# Whats your opinions on how long Quartz movements will last? Swiss any better than others?



## ncmoto

*Whats your opinions on how long Quartz movements will last? Swiss any better than others?*


----------



## South Pender

*Re: Whats your opinions on how long Quartz movements will last? Swiss any better than othe*

There is this thread currently running on the WUS Public Forum. I think you'll find that the various posts in it answer most of your questions. As for the question of whether Swiss quartz movements will last longer than others, my guess is that all quartz movements are prone to mortality for the same reasons, and that the country of origin is completely irrelevant.

It may, however, be the case that the _quality_ of the quartz movement has some bearing on its lifespan.
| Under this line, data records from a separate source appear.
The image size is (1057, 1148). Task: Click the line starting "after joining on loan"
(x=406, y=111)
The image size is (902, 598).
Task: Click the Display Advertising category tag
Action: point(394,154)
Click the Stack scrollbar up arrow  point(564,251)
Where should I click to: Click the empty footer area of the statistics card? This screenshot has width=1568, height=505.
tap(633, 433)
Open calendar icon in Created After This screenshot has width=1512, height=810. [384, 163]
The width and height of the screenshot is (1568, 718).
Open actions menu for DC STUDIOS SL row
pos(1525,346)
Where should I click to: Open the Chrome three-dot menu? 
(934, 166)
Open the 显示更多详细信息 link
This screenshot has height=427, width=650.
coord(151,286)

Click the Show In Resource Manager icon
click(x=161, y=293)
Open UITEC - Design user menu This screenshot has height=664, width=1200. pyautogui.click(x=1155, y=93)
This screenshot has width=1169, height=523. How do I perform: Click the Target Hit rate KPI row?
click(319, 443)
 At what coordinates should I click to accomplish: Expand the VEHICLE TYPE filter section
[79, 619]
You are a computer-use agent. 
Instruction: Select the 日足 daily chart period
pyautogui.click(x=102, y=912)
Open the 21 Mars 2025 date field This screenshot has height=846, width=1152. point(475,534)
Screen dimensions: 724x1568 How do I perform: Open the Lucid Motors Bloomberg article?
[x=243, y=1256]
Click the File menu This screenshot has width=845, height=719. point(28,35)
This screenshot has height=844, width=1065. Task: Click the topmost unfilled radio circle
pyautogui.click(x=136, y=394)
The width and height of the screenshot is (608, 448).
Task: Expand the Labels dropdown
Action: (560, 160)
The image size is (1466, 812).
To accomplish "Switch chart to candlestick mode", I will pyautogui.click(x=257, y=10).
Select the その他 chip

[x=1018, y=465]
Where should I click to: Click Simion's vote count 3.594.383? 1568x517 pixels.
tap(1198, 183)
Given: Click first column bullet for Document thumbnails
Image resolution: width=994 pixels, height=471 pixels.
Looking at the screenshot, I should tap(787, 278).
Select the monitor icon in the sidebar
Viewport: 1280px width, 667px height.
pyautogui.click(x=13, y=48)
Consider the fact that the Seiko 9F movements are advertised as not needing servicing for 50 years. These are extremely high-quality movements probably largely made by hand. Similarly, the Citizen A660 movement has a 10-year guarantee. Thus, I think it's probably safe to say that the top-end quartz movements likely have a longer expected lifespan than do cheap quartz movements.


----------



## John MS

*Re: Whats your opinions on how long Quartz movements will last? Swiss any better than othe*



ncmoto said:


> *Whats your opinions on how long Quartz movements will last? Swiss any better than others?*


For whatever it is worth I have a Seiko King Quartz (twin quartz movement) from 1979 that is still running strong and I see quartz watches for sale from the early 1970's that are running just fine. Many quartz watches are inexpensive to begin with and the owners forget to change seals regularly and moisture kills the movement. Additionally, if they are left unattended the batteries eventually leak. With proper care you should get decades of service from almost any decent quality quartz watch.


----------



## Don_Wallbaum

*Re: Whats your opinions on how long Quartz movements will last? Swiss any better than othe*

Does the quartz crystal ever "get tired" or "wear out" or "become less senstive" or whatever, basically get ragged out over time?


----------



## Eeeb

*Re: Whats your opinions on how long Quartz movements will last? Swiss any better than othe*



Don_Wallbaum said:


> Does the quartz crystal ever "get tired" or "wear out" or "become less senstive" or whatever, basically get ragged out over time?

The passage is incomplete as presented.